*Collected data*
====

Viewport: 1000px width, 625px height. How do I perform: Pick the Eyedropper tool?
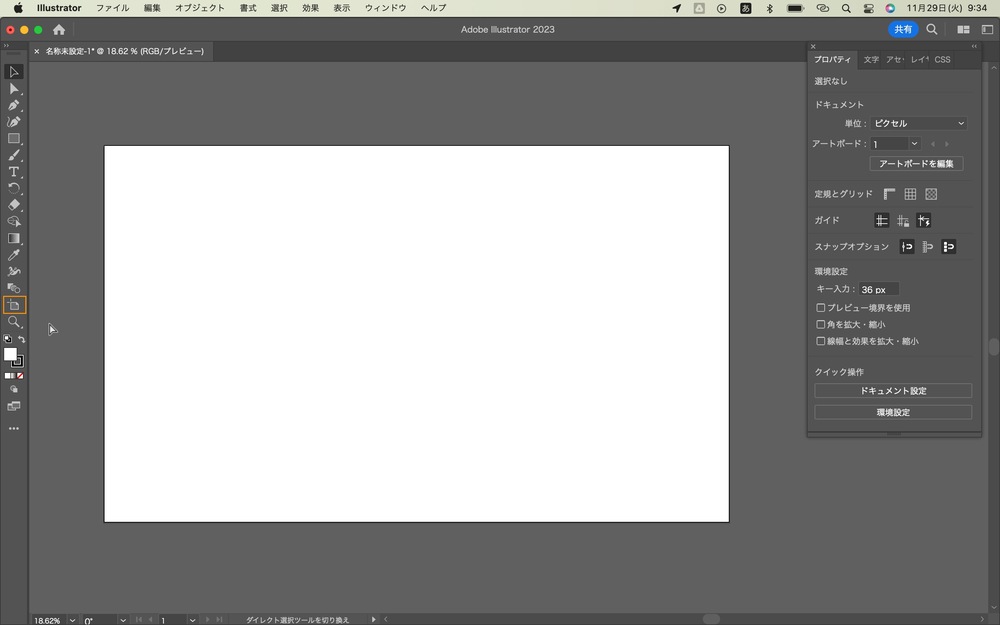point(13,255)
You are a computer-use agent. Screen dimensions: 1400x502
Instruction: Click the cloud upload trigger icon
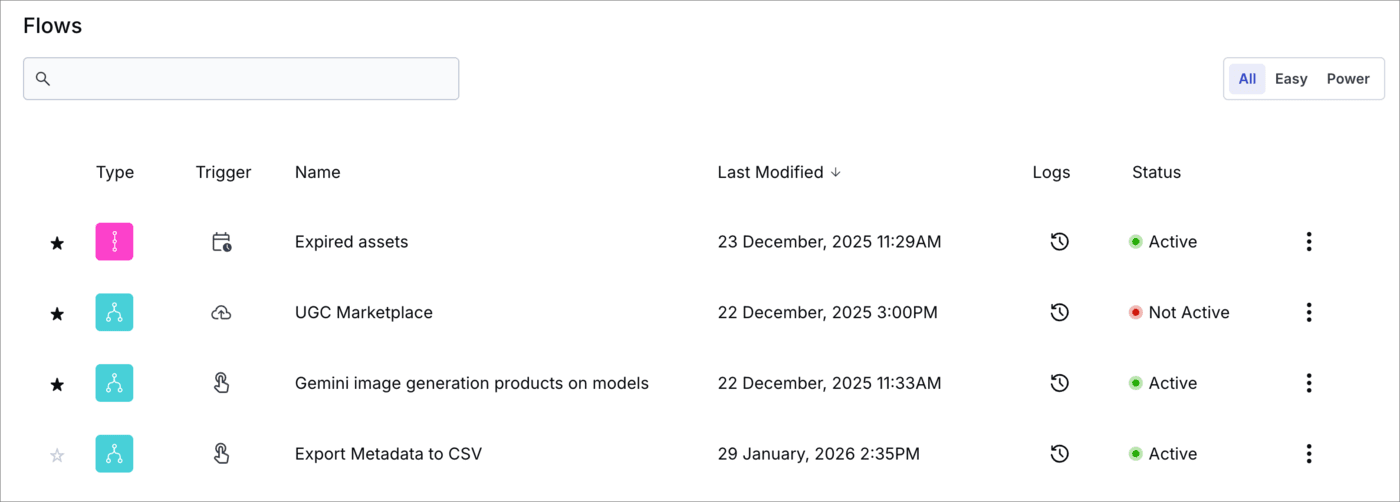click(x=222, y=313)
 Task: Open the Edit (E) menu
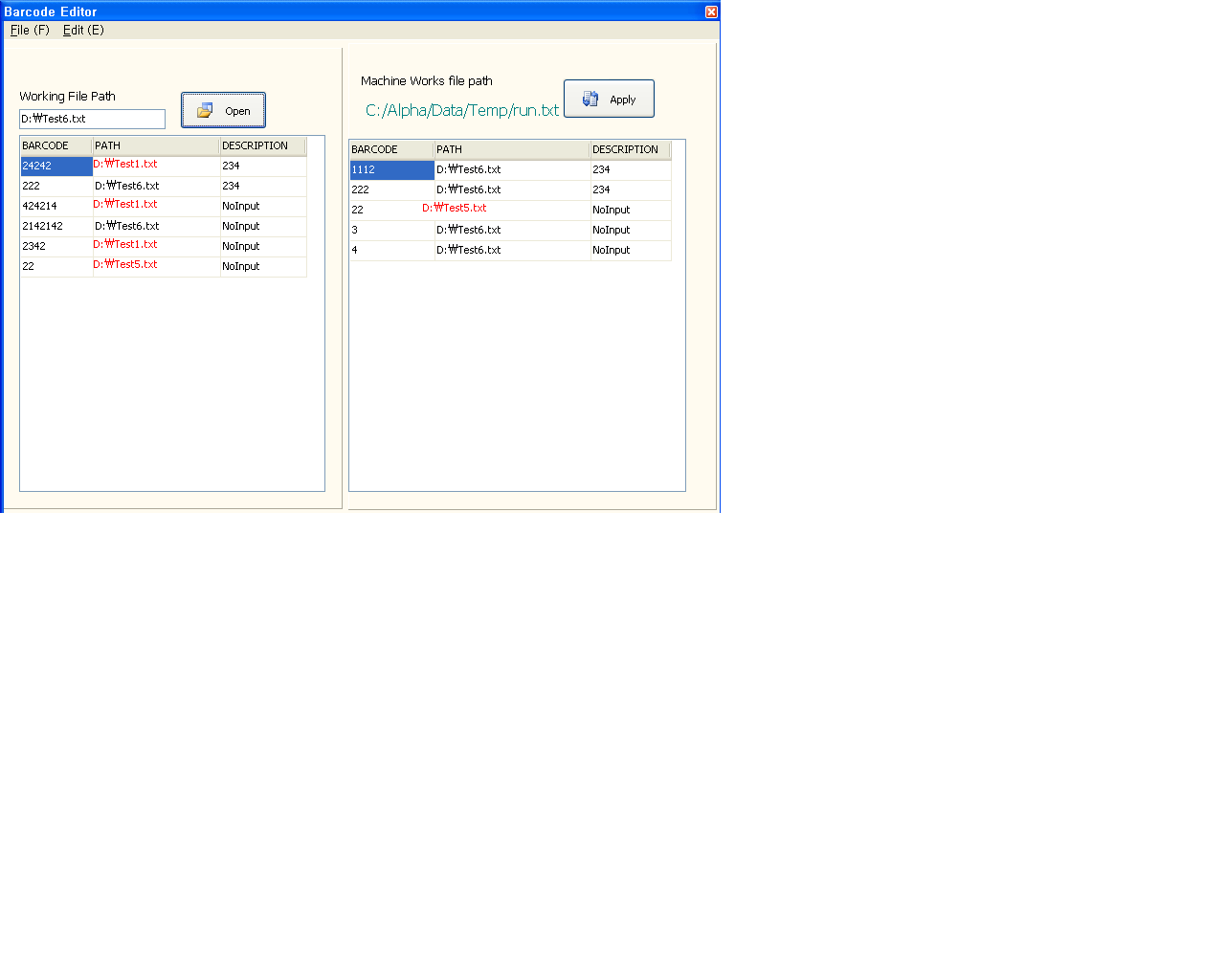click(83, 31)
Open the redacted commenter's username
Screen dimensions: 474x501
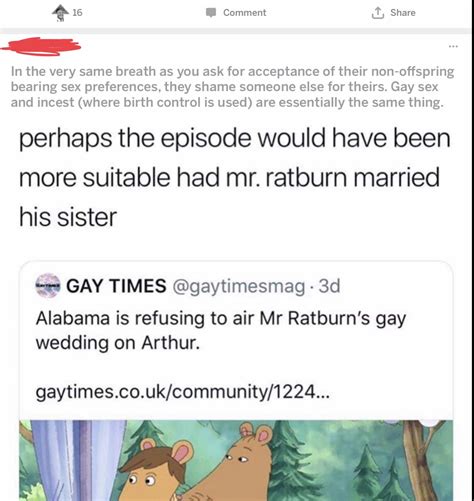pos(41,47)
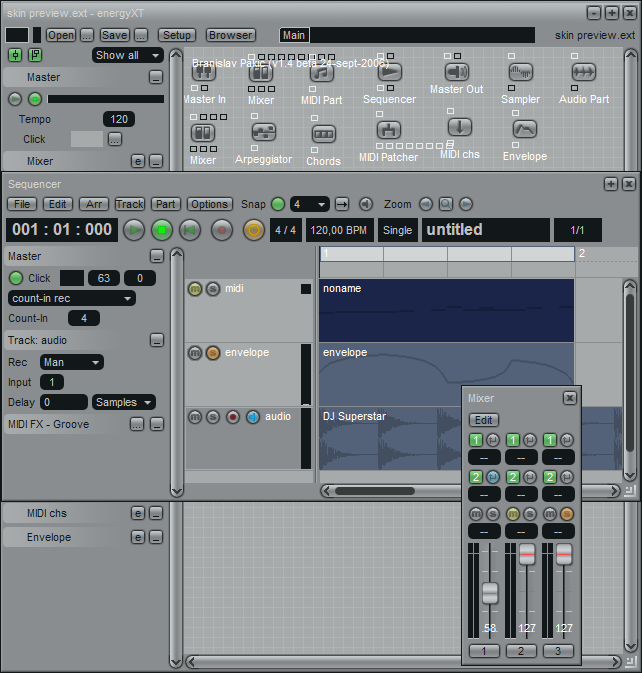The image size is (642, 673).
Task: Click the Envelope module icon
Action: (525, 129)
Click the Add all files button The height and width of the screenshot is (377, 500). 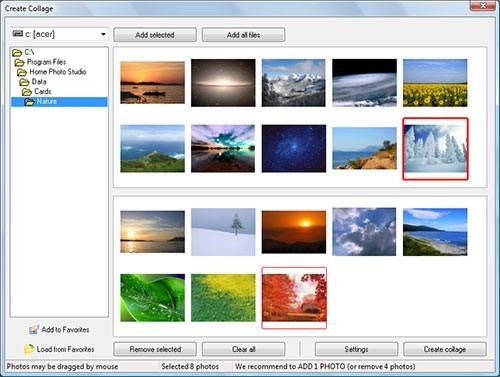(243, 35)
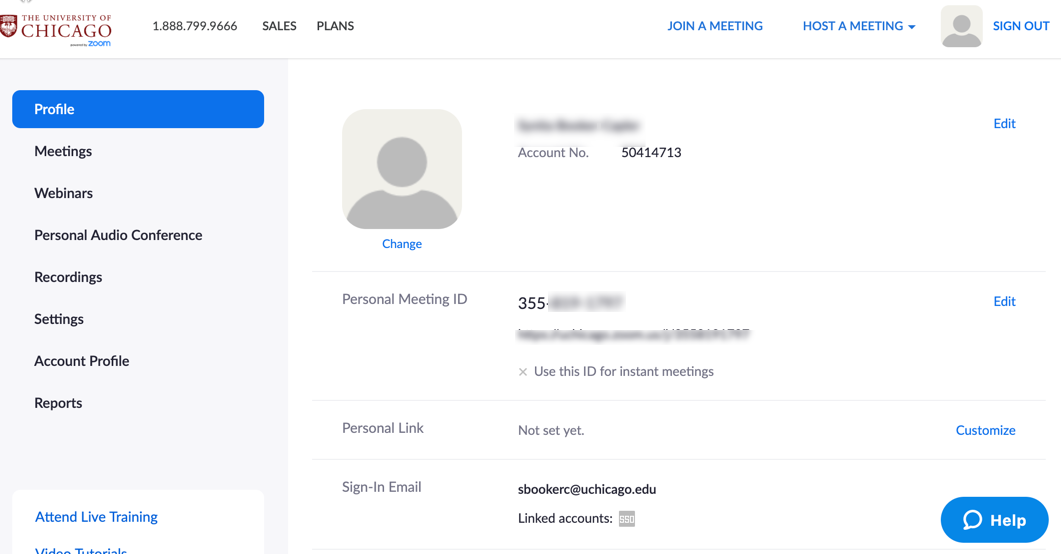Open Settings from left navigation

click(59, 319)
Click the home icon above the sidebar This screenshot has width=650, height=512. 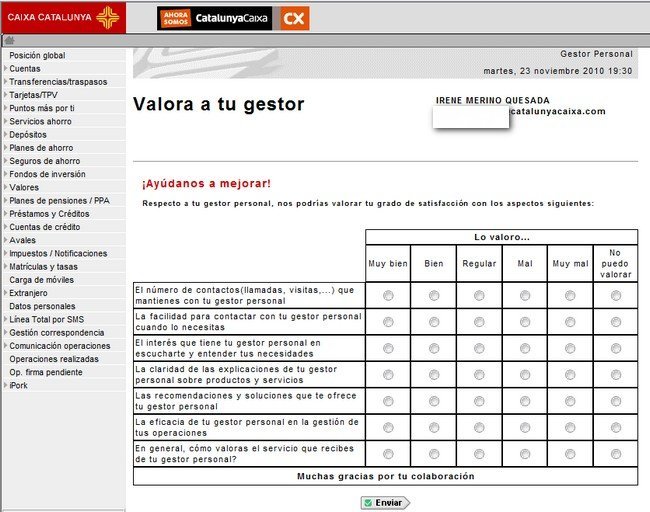(x=8, y=41)
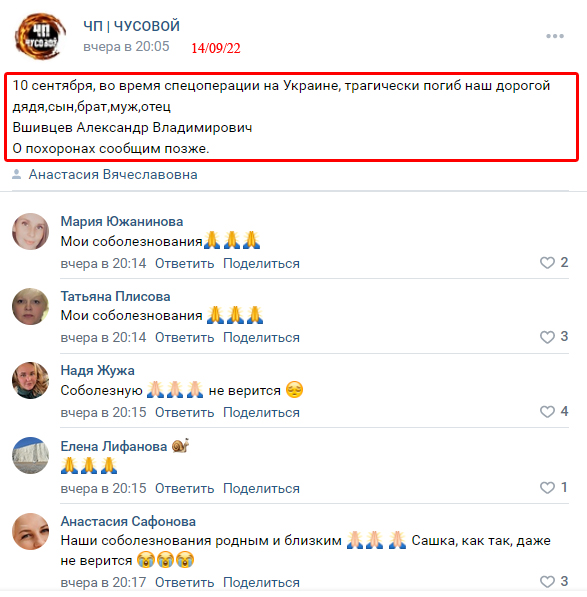
Task: Open Мария Южанинова's profile avatar
Action: click(30, 231)
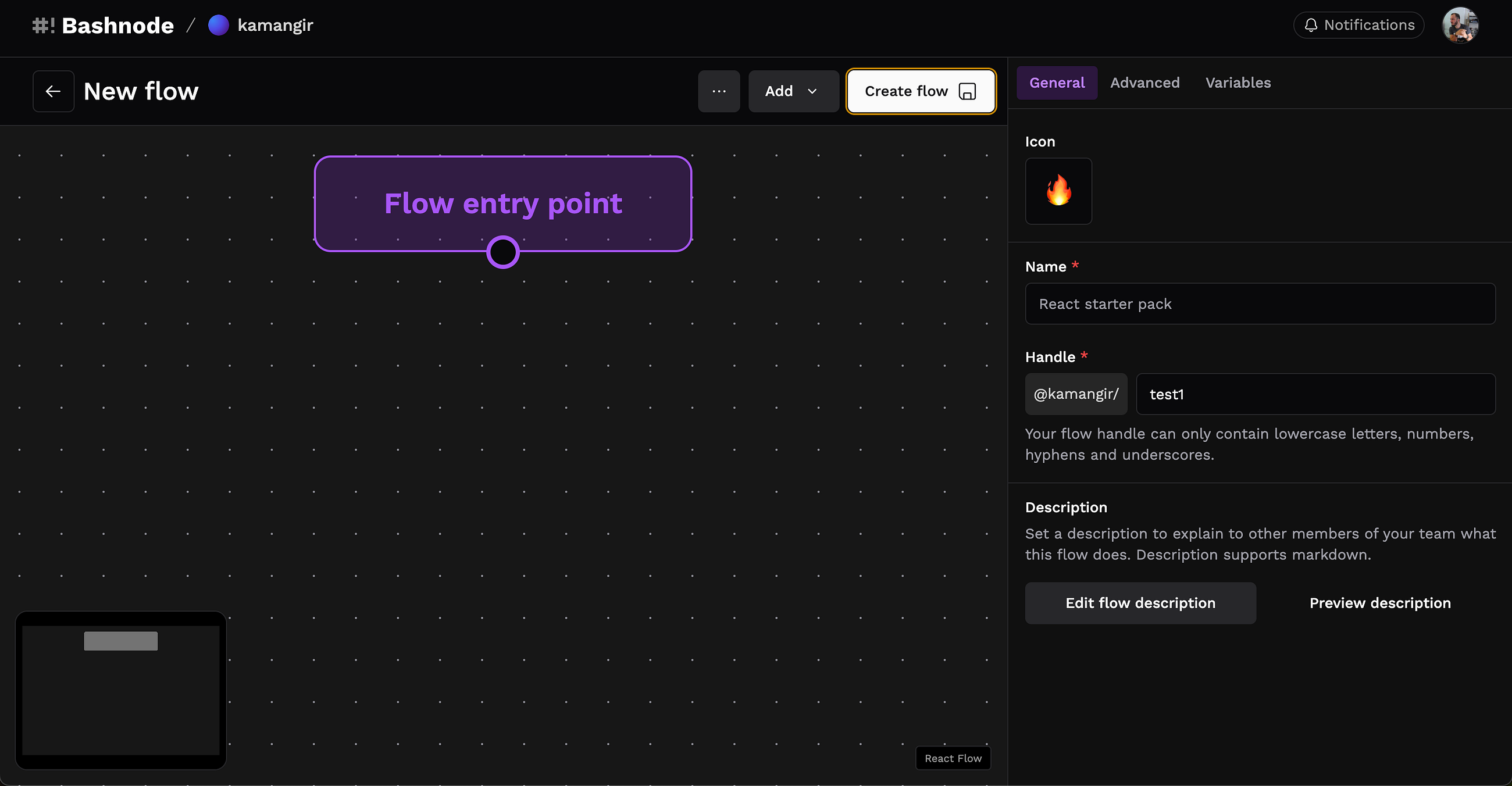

====

*What is being asked*
Only the lines from where the data begins to the line with "Open the redacted commenter's username", both of them included, should be reproduced word for word; no pictures.

*Answer area*
Viewport: 1000px width, 625px height. How do I perform: Pick the Eyedropper tool?
point(13,255)
You are a computer-use agent. Screen dimensions: 1400x502
Instruction: Click the cloud upload trigger icon
click(x=222, y=313)
 Task: Open the Edit (E) menu
click(83, 31)
Open the redacted commenter's username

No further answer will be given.